As preliminary observation, progressive signal increase at day 0 was recorded in vena cava on one test mouse by injection of 200 μL of compound (total dose around 8.6 μmol Gd per kg), 50 per 50 μL (1/4, 1/2, 3/4, total); each injection step separated by one image acquisition (5 min 24 s), meaning that the whole dose was injected in a total of approximately 20 min.

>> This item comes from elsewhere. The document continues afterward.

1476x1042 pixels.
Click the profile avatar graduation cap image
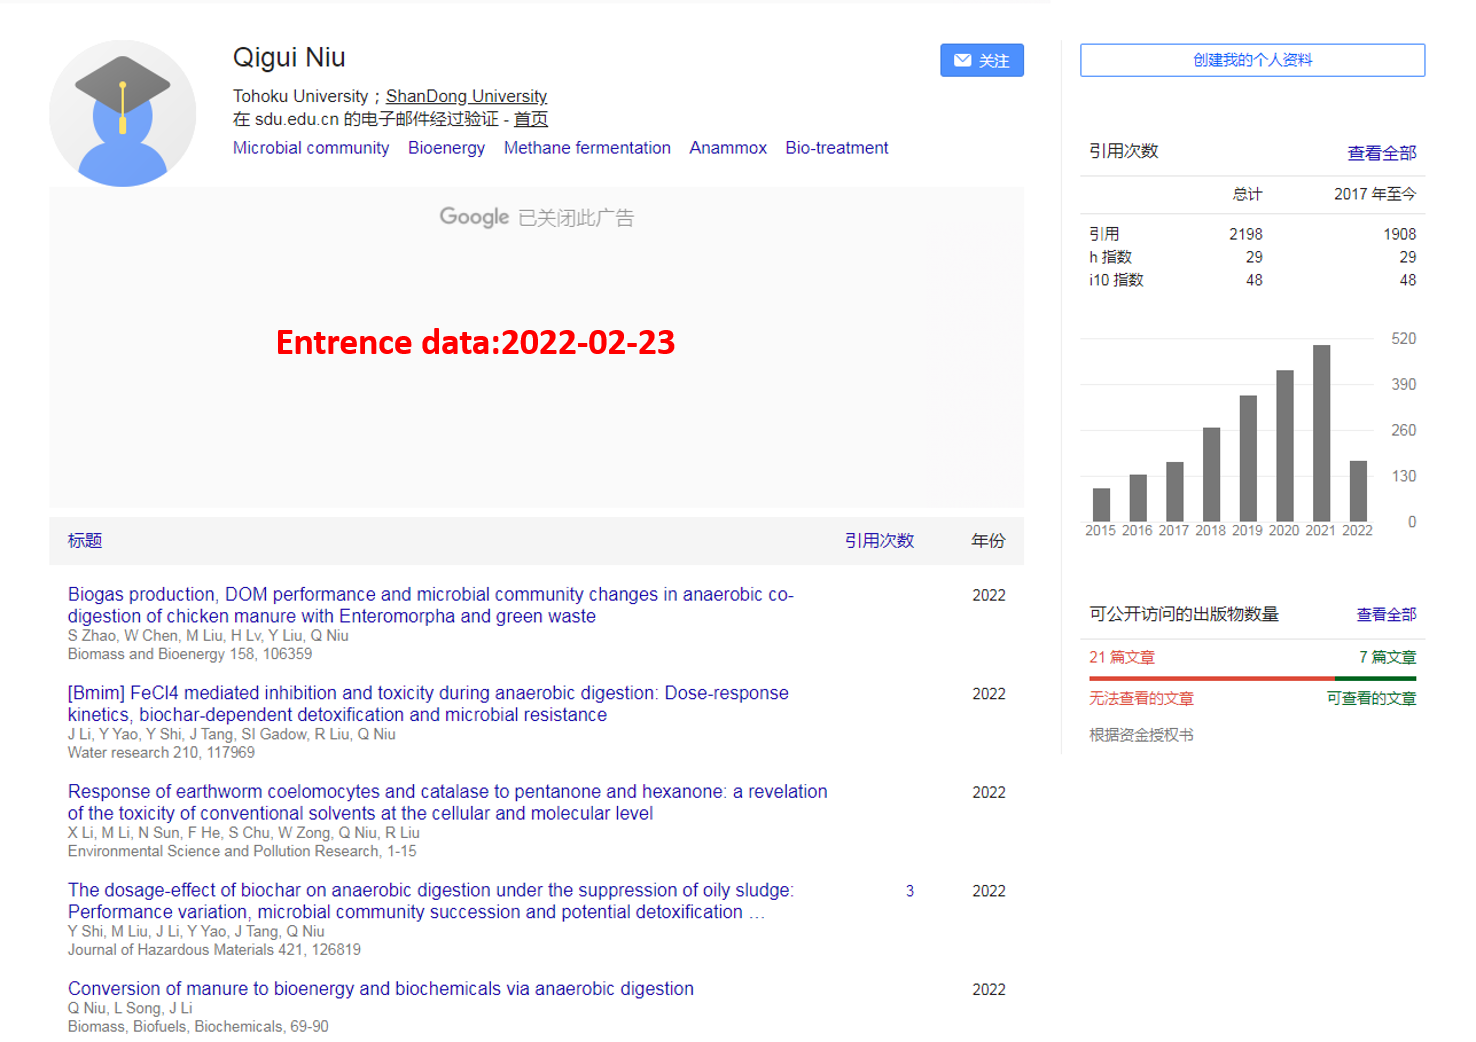pyautogui.click(x=122, y=113)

Data up to 80 min after injection of the total dose were compiled for 3 mice and, apart from fluctuations, signal enhancement in vena cava (as reported to an external reference and expressed as a percentage), remained quite stable as observed at 1 T, and reached a max mean value situated around 90%, which appeared to be evident but inferior to the enhancement value reached with half the dose at 1 T, underlining the expected lesser positive (T1) effect of the Gd-based nanoparticles at higher field (Fig. S11d–f). The above-mentioned signal decrease due to kidney elimination (more evident in renal pelvis) appeared to be progressively taking place in T2-weighted MRI (RARE T2-W), probably reflecting accumulation of nanoparticles in first hours post-injection, being subsequently excreted via the ureter to the bladder (Fig. S11b and c) as observed in optical imaging experiments.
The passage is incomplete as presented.